Kürzere Nutzungsdauer von Computern

Verkürzte Nutzungsdauer für Computer



Die Technik schreitet schneller voran, als manch einer hinterherkommen kann. Auf den schnellen Wandel der technischen Geräte folgt nun auch eine verkürzte, steuerliche Nutzungsdauer, die ab dem Jahr 2021 nur noch ein Jahr beträgt. Das bedeutet, dass die Anschaffung der technischen Wirtschaftsgüter nun innerhalb eines Jahres geltend gemacht werden darf, während das bei Computern und Software vorher nur bis zu einem Anschaffungspreis von 800 € möglich war. Die Aufwendung beziehungsweise Abschreibung für teurere Geräte musste bisher auf drei Jahre verteilt werden. Diese Regelung betrifft Neuanschaffung im privaten und im betrieblichen Bereich (vgl. BMF-Schreiben vom 26.02.2021).

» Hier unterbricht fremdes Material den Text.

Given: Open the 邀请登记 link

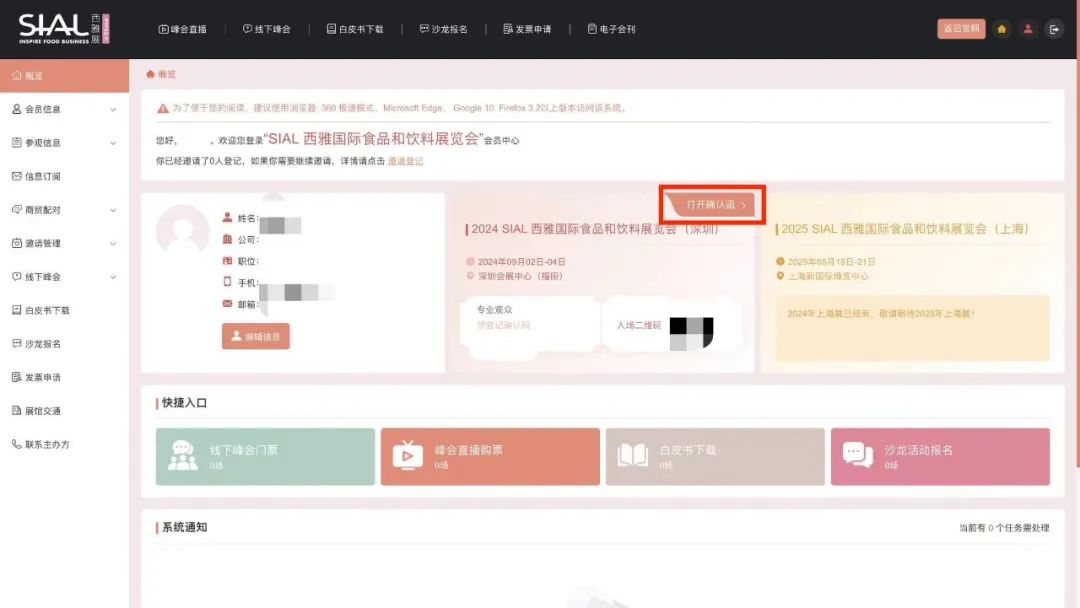Looking at the screenshot, I should [x=407, y=160].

Folgende Wirtschaftsgüter fallen nun unter die einjährige Nutzungsdauer: Computer, Notebook – Computer, Desktop-Thin-Clients, Dockingstations, Workstations, externe, Speicher- und Datenverarbeitungsgeräte, externe Netzteile, Peripheriegeräte

 

Außerdem kommt angeschaffte Software hinzu, die der Eingabe und Verarbeitung von Daten dient und Standard-Anwendungen sowie individuelle Anwendungen ermöglicht. Es gibt keine Höchstgrenze zum Betrag. Voraussetzung ist, dass die Geräte beziehungsweise die Software mit beruflichen oder betrieblichen Einnahmen verbunden sind. Bei technischen Wirtschaftsgütern, deren Anschaffung vor dem 1.1.2021 stattfand, ist es möglich, den verbliebenen Buchwert innerhalb eines Jahres abzuschreiben.